Eppure, negli anni seguenti, il valore dei colori rosa e azzurro venne ribaltato, e oggi sembra normale che rosa sia «da femmine» e azzurro «da maschi». Dal gender reveal ai fiocchi nascita, dall’abbigliamento all’arredamento delle stanze, ci si sente quasi in dovere di usare i colori come strumenti narrativi vincolanti.
Esiste una parte della pedagogia che si occupa proprio di riflettere su quei condizionamenti di genere che si trasmettono attraverso i modelli educativi, e che si traducono in parole, pratiche, consuetudini che non si limitano a dare indicazioni sulla vita sociale ma limitano l’espressione di sé. Ne parla per esempio Alessia Dulbecco in Si è sempre fatto così! (appena uscito per Edizioni Tlon), descrivendo una lunga serie di condizionamenti che non riguardano solo il genere femminile.

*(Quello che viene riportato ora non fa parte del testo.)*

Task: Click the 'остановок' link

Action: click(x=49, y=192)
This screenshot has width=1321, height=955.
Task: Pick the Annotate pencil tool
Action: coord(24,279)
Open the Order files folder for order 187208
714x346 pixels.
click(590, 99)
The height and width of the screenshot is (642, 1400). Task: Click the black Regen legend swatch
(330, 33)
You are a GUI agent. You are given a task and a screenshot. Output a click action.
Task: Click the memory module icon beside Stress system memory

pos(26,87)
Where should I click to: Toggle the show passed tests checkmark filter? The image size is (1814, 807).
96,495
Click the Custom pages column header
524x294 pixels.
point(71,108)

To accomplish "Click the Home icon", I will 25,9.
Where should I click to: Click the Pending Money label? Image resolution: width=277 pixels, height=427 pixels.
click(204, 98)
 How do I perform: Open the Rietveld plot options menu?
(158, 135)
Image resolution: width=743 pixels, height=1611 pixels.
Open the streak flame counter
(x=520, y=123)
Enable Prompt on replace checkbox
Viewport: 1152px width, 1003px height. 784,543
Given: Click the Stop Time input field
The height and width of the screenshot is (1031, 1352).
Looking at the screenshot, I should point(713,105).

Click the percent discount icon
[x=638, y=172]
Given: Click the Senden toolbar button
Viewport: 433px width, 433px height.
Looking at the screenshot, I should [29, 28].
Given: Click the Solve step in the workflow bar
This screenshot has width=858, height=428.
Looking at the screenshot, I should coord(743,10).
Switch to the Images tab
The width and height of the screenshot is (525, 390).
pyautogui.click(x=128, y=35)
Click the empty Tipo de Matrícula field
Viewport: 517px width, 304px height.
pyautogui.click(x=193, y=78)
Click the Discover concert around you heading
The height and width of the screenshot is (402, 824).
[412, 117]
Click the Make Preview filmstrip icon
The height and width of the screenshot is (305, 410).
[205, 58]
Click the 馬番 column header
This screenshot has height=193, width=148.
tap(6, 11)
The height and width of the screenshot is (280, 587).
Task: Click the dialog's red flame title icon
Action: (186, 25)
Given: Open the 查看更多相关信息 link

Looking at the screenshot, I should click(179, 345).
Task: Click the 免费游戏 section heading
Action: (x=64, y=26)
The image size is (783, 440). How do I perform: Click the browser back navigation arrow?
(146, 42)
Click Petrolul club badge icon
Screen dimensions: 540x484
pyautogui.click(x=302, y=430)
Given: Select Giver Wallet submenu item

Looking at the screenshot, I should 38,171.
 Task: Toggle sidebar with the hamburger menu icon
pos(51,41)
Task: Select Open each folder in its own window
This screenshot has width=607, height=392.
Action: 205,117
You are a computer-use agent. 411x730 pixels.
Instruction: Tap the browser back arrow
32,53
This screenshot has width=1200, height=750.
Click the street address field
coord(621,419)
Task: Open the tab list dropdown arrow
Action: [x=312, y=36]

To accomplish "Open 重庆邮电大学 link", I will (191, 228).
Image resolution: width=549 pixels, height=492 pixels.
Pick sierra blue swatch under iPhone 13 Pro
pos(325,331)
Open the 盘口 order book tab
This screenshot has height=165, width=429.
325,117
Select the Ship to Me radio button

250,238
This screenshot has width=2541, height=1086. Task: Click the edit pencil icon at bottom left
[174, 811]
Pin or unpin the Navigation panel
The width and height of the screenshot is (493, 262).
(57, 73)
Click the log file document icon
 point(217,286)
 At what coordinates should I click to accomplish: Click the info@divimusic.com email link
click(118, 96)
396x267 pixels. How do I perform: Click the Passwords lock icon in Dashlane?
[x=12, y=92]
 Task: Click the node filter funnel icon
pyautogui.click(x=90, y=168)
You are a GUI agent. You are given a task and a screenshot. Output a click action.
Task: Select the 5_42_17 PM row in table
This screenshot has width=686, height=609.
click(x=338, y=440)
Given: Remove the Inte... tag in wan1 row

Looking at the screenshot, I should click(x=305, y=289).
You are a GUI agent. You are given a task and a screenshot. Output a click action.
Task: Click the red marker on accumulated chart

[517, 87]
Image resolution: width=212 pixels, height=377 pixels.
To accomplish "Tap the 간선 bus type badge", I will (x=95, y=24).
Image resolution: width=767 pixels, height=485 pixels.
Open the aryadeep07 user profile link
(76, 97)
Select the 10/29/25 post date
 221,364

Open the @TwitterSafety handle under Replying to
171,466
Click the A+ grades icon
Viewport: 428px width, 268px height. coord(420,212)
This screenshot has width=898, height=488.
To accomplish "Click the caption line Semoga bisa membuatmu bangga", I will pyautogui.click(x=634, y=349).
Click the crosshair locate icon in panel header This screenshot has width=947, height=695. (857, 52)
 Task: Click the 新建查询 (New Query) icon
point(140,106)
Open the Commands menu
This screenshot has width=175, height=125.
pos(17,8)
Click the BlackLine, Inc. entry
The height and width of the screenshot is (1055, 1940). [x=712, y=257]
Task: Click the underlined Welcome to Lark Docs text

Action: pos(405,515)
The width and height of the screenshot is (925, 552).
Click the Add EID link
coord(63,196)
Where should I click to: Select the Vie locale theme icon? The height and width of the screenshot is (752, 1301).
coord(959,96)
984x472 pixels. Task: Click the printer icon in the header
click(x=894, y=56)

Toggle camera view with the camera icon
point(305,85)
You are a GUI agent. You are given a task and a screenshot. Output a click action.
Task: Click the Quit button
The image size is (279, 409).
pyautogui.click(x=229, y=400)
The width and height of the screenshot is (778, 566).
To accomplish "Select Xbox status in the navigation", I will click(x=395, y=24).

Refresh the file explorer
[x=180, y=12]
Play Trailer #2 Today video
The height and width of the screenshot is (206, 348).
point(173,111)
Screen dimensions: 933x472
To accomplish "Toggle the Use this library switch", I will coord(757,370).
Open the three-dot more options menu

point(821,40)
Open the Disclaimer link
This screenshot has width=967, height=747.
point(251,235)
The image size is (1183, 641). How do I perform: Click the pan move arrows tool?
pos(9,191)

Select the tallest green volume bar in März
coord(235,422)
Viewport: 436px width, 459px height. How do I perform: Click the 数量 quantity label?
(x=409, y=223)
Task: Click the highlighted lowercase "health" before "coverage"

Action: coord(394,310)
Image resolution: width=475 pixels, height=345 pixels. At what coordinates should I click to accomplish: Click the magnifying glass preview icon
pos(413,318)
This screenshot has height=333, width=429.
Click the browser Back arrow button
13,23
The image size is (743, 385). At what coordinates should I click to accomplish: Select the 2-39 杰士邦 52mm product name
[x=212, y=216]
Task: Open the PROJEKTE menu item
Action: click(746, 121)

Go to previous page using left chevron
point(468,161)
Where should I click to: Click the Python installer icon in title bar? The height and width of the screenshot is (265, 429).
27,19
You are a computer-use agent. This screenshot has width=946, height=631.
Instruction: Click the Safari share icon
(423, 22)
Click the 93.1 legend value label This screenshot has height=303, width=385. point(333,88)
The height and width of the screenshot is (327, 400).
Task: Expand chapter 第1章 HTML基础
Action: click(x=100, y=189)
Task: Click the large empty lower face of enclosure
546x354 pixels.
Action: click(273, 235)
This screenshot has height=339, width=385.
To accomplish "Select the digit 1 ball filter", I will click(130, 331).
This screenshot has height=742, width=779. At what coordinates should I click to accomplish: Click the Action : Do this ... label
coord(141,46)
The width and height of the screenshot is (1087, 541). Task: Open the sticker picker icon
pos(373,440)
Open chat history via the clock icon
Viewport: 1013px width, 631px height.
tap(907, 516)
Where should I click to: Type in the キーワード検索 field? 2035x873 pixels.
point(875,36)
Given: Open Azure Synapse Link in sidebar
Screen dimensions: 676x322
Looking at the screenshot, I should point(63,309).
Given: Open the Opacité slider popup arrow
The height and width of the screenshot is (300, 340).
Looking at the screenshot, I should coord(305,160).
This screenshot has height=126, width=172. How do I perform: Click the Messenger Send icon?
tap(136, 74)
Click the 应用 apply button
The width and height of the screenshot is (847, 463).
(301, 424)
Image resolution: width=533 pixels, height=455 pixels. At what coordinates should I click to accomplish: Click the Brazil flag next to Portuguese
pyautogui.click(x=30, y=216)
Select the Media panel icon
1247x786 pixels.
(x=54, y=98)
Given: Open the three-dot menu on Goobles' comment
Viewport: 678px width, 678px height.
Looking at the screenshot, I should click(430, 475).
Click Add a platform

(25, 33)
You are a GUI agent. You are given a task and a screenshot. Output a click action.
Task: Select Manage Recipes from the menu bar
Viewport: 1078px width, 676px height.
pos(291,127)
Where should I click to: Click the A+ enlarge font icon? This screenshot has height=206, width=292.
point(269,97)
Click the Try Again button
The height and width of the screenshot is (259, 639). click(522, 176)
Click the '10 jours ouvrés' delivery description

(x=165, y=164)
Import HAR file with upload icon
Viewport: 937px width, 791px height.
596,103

Da pedagogista, impegnata da anni in incontri e formazioni con genitori e nelle scuole, ha infatti illustrato come queste convenzioni sociali tocchino tutte le varie fasi dello sviluppo, rendendo la crescita della persona un percorso pieno di ostacoli, in cui deve continuamente dimostrare di saper stare al proprio posto e rispettare ciò che è previsto dal proprio genere.
Sembra una faccenda ormai superata, eppure un paio di giorni fa nostro figlio di nove anni, tornato da scuola, ci ha detto che i suoi compagni maschi lo avevano preso in giro perché, dopo aver visto un ciondolo di My Little Pony attaccato allo zaino di una compagna, le aveva detto che aveva visto il cartone animato. Un cartone animato «da femmine», lo avevano canzonato loro in risposta, che «i maschi non devono guardare». Roma, anno 2023.
La pedagogia di genere ci spiega che tutto questo non è naturale ma è una costruzione culturale che viene appresa fin da piccoli. Vale per i colori – che fino a un secolo fa erano appunto attribuiti al genere opposto – tanto quanto per una serie infinita di altri comportamenti, tratti, desideri.
Questo conferma l’idea che, purtroppo, anche chi è molto piccolo oggi si trova a doversi difendere dalle accuse di essere troppo femminile (se maschio) o troppo maschile (se femmina). Chi esce dai dettami del ruolo che la società gli ha assegnato, dunque, compie un vero e proprio tradimento.
E allora, forse, anche chi non ha grandi difficoltà a stare nel proprio genere, e chi ha desideri che sono piuttosto vicini a quelli «previsti», dovrebbe comunque esercitarsi a mettersi nei panni altrui e a tradire le convenzioni affinché altri e altre possano fare lo stesso. A mettere in luce l’arbitrarietà degli stereotipi, così da consentire a chi ne subisce davvero l’urto di sfilarsi e manifestare liberamente, senza incorrere nelle sentenze altrui, ciò che realmente è.